> Required task
Change "Exposed" to "Uncovered" in everything from the data line containing "Weekend Video (523, 897)" down to the one containing "2011 (484, 644)", and write out only those lines, otherwise unchanged.

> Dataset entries

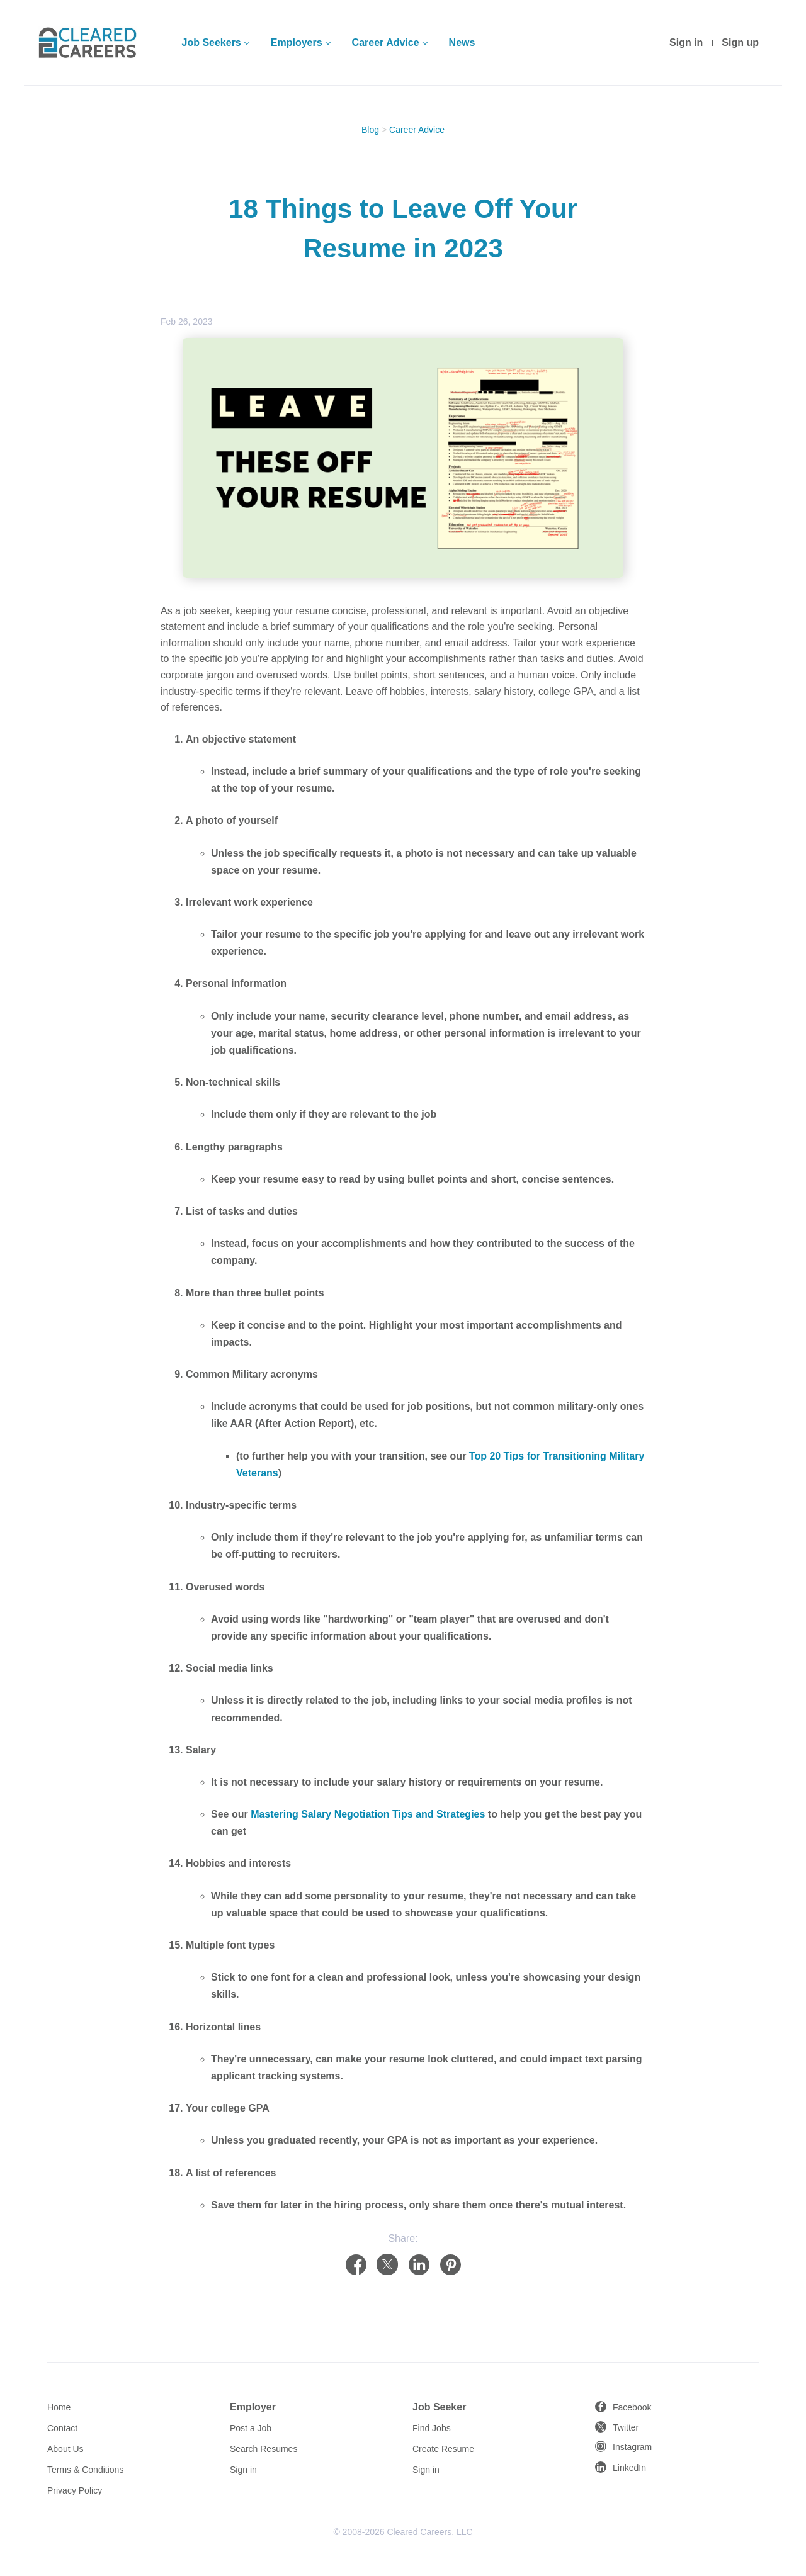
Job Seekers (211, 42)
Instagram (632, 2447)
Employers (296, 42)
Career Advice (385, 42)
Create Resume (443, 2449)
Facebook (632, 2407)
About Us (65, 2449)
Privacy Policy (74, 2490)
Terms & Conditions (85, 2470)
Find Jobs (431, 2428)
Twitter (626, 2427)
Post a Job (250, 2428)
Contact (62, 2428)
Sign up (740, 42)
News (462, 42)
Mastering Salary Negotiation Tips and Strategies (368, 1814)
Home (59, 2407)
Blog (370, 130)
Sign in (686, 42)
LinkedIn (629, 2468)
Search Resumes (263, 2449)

--

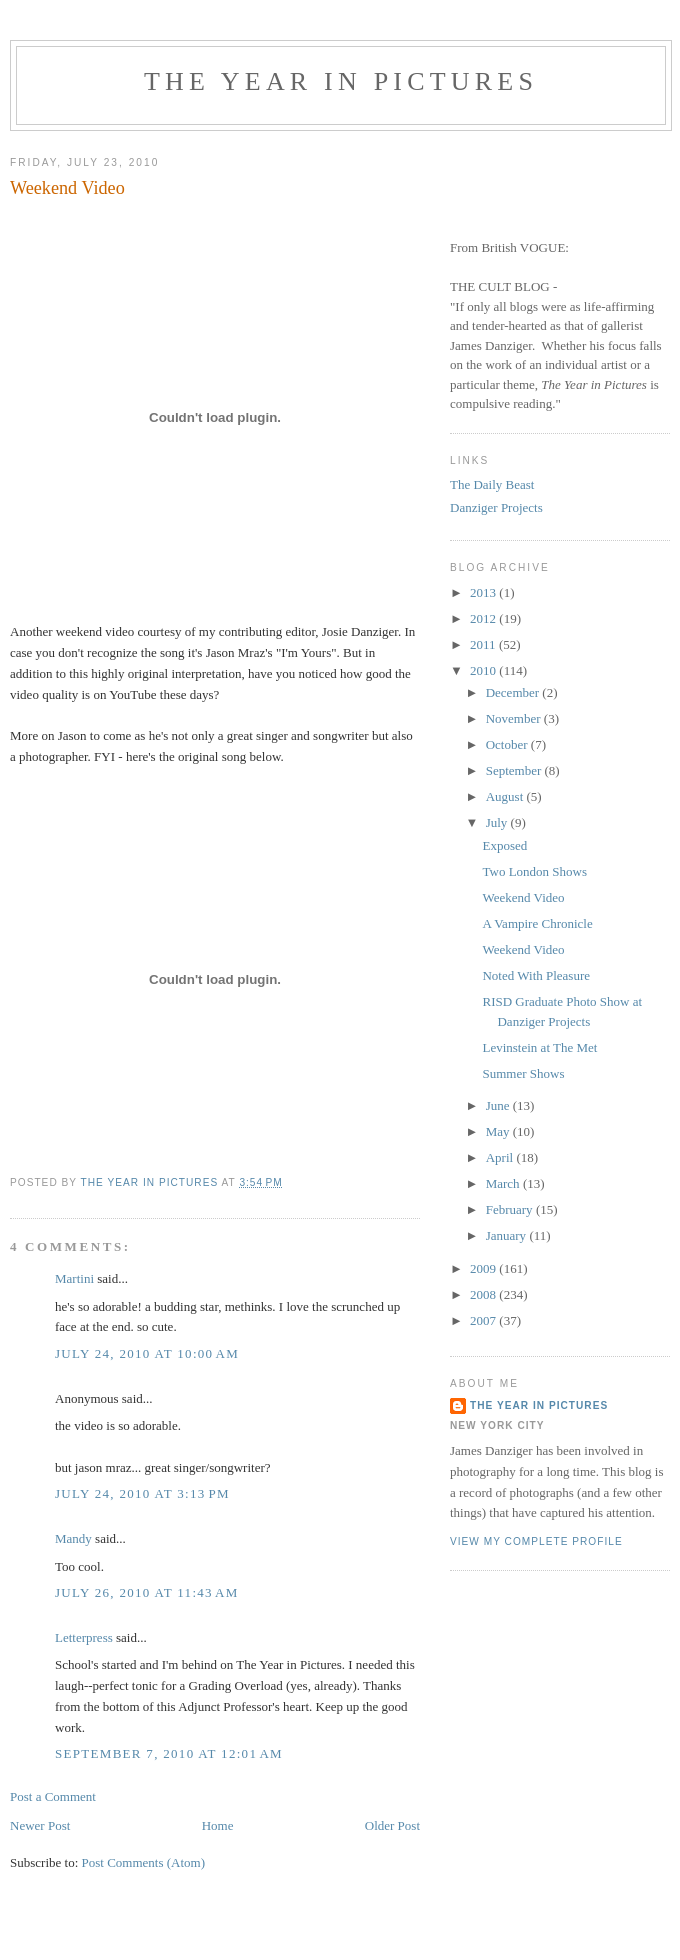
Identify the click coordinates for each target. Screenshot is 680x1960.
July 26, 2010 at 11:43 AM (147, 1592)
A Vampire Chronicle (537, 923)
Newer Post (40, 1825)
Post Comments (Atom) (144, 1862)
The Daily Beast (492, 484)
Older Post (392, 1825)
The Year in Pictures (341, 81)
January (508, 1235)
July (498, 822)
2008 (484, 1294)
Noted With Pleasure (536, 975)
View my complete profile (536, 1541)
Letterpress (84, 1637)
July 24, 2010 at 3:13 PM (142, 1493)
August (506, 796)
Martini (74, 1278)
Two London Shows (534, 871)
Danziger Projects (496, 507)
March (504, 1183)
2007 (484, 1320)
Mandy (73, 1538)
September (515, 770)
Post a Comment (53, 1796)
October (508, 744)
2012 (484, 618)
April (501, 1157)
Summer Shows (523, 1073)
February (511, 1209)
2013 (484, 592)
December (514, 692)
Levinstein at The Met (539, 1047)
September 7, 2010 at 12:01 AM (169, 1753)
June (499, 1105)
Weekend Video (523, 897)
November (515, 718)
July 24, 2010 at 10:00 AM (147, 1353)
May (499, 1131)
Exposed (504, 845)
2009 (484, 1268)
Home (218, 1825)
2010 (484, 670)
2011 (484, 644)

==

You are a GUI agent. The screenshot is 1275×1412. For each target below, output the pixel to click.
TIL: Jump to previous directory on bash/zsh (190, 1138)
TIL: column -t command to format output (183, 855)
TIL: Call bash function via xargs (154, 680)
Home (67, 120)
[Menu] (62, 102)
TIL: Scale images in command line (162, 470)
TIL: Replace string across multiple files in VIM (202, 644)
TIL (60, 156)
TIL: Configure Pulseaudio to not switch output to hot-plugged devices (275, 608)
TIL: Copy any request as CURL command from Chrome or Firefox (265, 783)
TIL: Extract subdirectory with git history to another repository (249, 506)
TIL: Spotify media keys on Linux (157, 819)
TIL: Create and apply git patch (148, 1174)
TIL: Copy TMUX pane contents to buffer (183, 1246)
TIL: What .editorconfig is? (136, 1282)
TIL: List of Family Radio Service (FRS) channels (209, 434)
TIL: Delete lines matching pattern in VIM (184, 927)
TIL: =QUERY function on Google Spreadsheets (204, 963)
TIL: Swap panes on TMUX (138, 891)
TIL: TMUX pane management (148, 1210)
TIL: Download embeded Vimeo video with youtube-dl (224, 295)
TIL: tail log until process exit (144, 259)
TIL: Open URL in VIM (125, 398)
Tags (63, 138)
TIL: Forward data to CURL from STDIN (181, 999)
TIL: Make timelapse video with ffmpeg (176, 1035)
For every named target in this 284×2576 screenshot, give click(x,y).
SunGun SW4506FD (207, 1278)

> Answer to this problem
Weekend Video (523, 897)
November (515, 718)
July 24, 2010 at 10:00 AM (147, 1353)
May (499, 1131)
Uncovered (504, 845)
2009 (484, 1268)
Home (218, 1825)
2010 (484, 670)
2011 (484, 644)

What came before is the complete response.